*PROBLEM DESCRIPTION*. Retype the Form 8-K cover page, beginning at the words "Pursuant to Section" and stopping after "SHANDONG INDUSTRIES INC.".

Pursuant to Section 13 or 15(d) of the
Securities Exchange Act of 1934
 
Date of Report (Date of Earliest Event Reported):  March 25, 2011
 
CHINA SHANDONG INDUSTRIES INC.
(Exact Name of Registrant as Specified in its Charter)

Delaware
333-147666
20-8545693
(State or other Jurisdiction of Incorporation)
(Commission File Number)
(I.R.S. Employer Identification No.)
 
No. 2888 Qinghe Road
Development Zone Cao County
Shandong Province, 274400 China
(Address of Principal Executive Offices) 
 
Registrant’s telephone number, including area code:  (86) 530-3431658
 
Check the appropriate box below if the Form 8-K filing is intended to simultaneously satisfy the filing obligation under any of the following provisions (see General Instruction A.2. below):
 
o Written communications pursuant to Rule 425 under the Securities Act (17 CFR 230.425)

*PROVIDED MATERIAL*.
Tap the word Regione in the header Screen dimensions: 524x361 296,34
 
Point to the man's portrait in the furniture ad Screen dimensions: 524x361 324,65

*RESULT FOR THIS TASK*.
Pursuant to Section 13 or 15(d) of the
Securities Exchange Act of 1934
 
Date of Report (Date of Earliest Event Reported):  March 25, 2011
 
CHINA SHANDONG INDUSTRIES INC.